As we can see, there is a significant difference across the board between the two. This difference is expected as users need to actively click to play the video before auto-play was introduced. Previously, the engagement numbers suggested that there was a clear intent and interest from the user to engage with the video. Now that auto-play is active, users are less likely to actively engage and watch videos that automatically begin playing.
Since introducing the auto-play feature, Facebook developed the possibility of creating audience lists from the users that engaged with the video. These lists specifically allow advertisers to categorize users based on the different video view percentages; completed (95% and above) and non-completed (50% and below).

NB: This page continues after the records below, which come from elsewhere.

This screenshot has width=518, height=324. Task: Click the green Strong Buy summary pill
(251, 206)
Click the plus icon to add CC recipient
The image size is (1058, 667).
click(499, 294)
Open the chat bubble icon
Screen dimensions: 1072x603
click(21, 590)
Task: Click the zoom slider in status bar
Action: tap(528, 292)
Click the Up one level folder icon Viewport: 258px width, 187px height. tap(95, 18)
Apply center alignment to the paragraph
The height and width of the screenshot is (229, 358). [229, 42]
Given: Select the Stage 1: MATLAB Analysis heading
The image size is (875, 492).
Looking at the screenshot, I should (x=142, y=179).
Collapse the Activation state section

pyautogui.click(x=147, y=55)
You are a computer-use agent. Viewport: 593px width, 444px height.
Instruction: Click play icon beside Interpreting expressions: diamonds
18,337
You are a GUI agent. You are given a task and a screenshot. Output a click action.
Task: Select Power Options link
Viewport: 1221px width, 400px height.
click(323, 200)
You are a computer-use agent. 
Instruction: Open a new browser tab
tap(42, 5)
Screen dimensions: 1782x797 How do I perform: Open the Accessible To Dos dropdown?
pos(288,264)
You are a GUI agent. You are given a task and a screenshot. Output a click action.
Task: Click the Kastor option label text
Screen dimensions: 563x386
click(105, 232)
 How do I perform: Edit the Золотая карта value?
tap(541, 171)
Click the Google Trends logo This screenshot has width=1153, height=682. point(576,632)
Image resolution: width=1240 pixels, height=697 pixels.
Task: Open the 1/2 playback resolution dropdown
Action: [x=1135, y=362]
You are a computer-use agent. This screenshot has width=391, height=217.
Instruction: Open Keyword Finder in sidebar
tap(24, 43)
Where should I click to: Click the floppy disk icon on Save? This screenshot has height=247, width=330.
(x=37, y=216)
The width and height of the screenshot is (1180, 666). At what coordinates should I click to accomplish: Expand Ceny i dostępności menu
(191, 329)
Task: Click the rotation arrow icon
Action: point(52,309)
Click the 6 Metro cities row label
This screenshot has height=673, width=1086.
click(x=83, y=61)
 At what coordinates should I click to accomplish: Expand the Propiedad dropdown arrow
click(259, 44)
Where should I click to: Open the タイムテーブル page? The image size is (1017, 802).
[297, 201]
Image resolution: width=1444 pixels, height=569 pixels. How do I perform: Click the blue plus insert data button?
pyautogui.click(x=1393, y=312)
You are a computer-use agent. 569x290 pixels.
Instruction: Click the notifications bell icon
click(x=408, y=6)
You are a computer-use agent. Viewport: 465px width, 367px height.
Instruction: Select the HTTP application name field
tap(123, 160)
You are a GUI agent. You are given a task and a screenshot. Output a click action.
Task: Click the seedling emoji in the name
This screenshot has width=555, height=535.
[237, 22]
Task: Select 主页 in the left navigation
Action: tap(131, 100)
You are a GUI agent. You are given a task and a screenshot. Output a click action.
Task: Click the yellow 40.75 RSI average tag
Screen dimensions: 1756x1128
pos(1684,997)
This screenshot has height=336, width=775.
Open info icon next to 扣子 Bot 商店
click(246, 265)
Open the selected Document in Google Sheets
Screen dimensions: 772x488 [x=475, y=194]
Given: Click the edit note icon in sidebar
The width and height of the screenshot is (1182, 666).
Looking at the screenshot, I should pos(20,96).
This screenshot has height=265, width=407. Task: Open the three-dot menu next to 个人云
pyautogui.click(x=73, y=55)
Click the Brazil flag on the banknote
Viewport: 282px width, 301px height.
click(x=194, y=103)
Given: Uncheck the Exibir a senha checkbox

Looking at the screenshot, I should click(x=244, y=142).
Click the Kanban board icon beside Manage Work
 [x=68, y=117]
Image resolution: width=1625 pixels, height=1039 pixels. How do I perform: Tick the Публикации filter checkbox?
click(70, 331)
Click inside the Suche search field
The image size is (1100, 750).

Once these lists are generated, advertisers can leverage it and create look-a-like audiences into the next video campaign, which will likely increase the upcoming campaign’s overall video view percentage.
As advertisers, it is important to understand the subtle differences between each platform, what they offer, and how they connect with the targeted audience. As Facebook continues to grow and mature as a video content platform, a significant focus will need to be placed on the platform’s true engagement levels in order to determine its value compared to its competitors.
This article was originally written by Matthew Gangnier.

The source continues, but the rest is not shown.